CC: O senhor já foi acometido pela febre amarela. Quais são os primeiros sinais de alerta para procurar assistência médica?
DV: Os sintomas são muito claros. Começa com uma febre alta, de 39, 40 graus, acompanhado de calafrios, dores pelo corpo. Isso perdura por ao menos três dias. A partir de então, há uma tímida melhora. Você pode passar o dia bem e, à noite, voltar a ter uma crise. A febre amarela é, porém, considerada uma doença bifásica. Depois desses sintomas iniciais, há um grupo de pessoas que evolui bem, começa a melhorar, a febre diminui, as dores começam a atenuar, até a recuperação plena.

O segundo grupo, contudo, passa a ter acometimento de vários órgãos, como o fígado, razão pela qual muitos pacientes desenvolvem icterícia (caracterizada pela cor amarelada da pele e dos glóbulos oculares).
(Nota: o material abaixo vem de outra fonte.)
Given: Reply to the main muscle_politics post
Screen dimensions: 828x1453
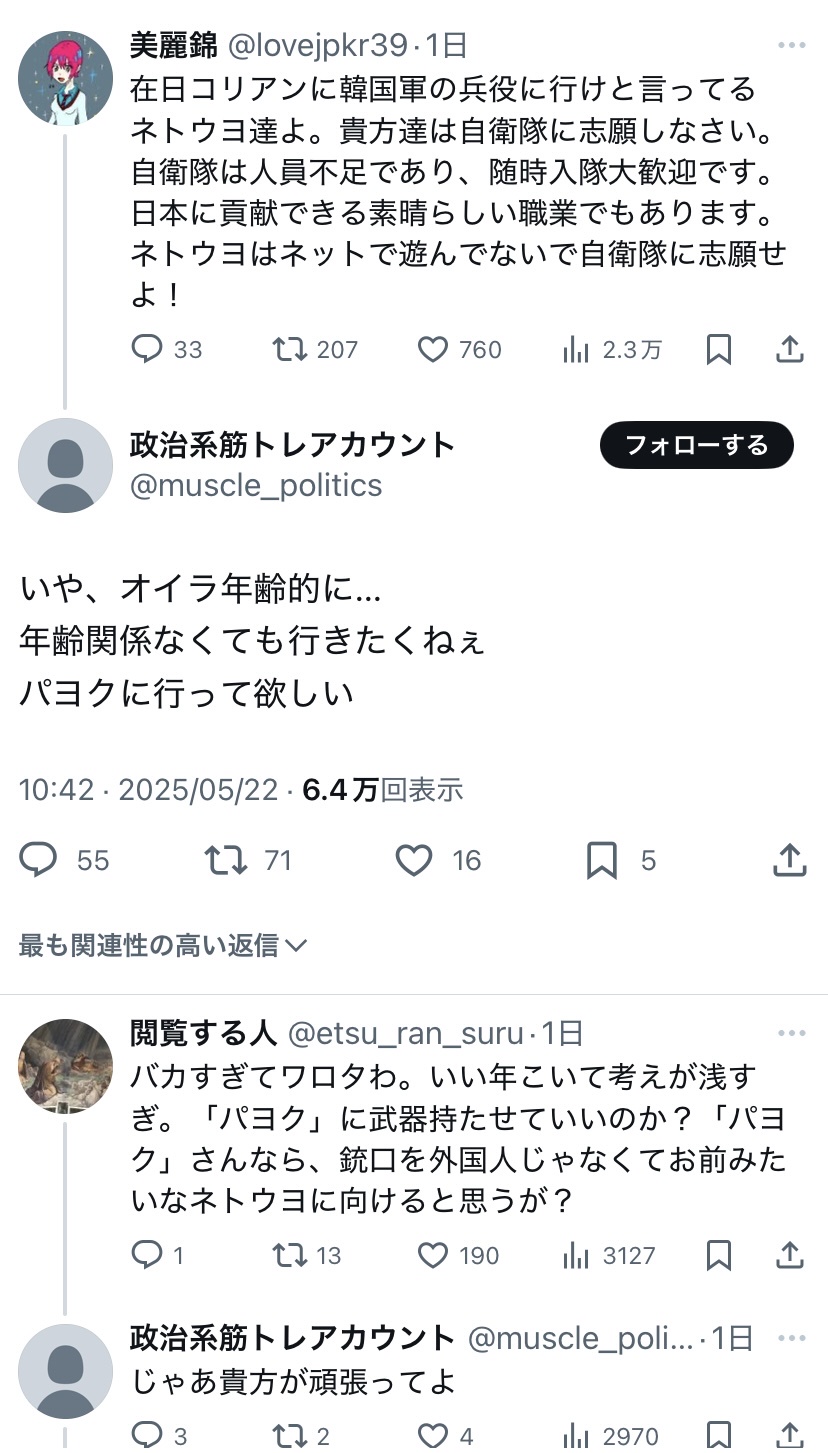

O infectado passa a ter náuseas, vômitos, incapacidade de se alimentar. Esse é o grupo que corre risco de morte. No Brasil, a mortalidade é da ordem de 45%, 50% dos infectados que desenvolvem esse quadro mais grave.

CC: O senhor chegou a desenvolver esse quadro mais severo?
DV: Sim, foi bastante grave. Fui infectado durante uma viagem à Amazônia. Havia tomado a vacina muitos anos antes, e não havia tomado a dose de reforço. No estágio em que eu cheguei, o risco de morte era de 80%. E não tem remédio específico para tratar a doença. 

CC: Não? Qual é, então, a assistência médica indicada para esses casos?
DV: Precisa manter a hidratação e remediar os sintomas. O paciente sente fortes dores pelo corpo, precisa de analgésicos. E também de antitérmicos para minimizar a febre. O problema é que ele precisa estar num local que ofereça as condições necessárias para tentar salvá-lo. O vírus se dissemina pelo corpo todo, dá miocardite (inflamação do miocárdio, a camada muscular do coração), pode desenvolver um quadro bradicárdico, o coração bate mais devagar, leva a uma insuficiência hepática importante.

A doença afeta o fígado, responsável pela produção dos fatores de coagulação, e o paciente pode sofrer com sangramentos. É preciso mantê-lo internado, muitas vezes em Unidades de Terapia Intensiva (UTI). É uma doença grave, com uma taxa de mortalidade bem superior à da malária, moléstia que muita gente confunde com febre amarela.

 

CC: Alguma recomendação especial a quem está próximo dos locais afetados?
DV: Siga as recomendações do Ministério da Saúde, que tem muita expertise na área, tanto que o último caso de febre amarela urbana ocorreu em 1942. Há mais de 70 anos as autoridades sanitárias têm conseguido impedir que a doença chegue até as cidades. Portanto, o melhor conselho é procurar um posto de saúde e verificar se há a indicação para tomar uma vacina, se for o caso. Ao perceber os sintomas, procure imediatamente assistência médica. Se do nada aparecer uma febre muito alta e dores musculares, busque ajuda.